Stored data
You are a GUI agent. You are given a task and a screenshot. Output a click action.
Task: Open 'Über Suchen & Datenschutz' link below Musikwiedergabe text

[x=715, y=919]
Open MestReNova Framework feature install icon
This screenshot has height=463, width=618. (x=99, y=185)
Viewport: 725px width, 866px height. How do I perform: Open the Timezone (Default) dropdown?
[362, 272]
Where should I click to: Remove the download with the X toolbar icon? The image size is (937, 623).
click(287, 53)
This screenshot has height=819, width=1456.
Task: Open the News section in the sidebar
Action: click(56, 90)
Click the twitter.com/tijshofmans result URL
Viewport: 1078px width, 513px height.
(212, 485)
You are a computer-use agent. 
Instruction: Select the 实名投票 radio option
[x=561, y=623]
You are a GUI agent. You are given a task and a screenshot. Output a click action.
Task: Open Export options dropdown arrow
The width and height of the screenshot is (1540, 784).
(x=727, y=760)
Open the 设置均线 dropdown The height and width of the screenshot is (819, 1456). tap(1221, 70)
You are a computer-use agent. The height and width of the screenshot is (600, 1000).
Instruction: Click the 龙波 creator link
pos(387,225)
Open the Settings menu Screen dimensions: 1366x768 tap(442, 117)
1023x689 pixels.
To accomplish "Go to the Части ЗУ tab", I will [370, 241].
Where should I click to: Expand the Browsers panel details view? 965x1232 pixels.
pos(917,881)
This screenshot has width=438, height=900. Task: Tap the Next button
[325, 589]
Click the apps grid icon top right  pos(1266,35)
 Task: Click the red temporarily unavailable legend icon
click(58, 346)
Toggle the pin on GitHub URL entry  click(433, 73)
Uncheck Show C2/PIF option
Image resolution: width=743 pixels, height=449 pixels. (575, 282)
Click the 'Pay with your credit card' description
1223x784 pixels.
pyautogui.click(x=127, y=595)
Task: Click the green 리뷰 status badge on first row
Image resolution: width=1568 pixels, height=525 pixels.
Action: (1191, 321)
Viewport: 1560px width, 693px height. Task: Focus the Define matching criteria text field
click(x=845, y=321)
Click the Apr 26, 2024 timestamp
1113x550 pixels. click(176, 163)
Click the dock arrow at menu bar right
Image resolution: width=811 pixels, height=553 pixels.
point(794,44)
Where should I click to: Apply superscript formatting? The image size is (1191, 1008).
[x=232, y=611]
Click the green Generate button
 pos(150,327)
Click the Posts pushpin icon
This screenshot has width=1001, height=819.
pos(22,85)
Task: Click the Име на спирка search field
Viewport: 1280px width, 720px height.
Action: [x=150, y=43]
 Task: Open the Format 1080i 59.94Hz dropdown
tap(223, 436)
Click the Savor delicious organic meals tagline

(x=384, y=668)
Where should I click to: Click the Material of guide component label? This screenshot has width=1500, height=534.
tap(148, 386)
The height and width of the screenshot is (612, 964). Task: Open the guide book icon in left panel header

*The task:*
Pick out every line in the rows above that contains the string "with". Case counts.

*Finished task:*
Where should I click to: Remove the download with the X toolbar icon? The image size is (937, 623).
Click the 'Pay with your credit card' description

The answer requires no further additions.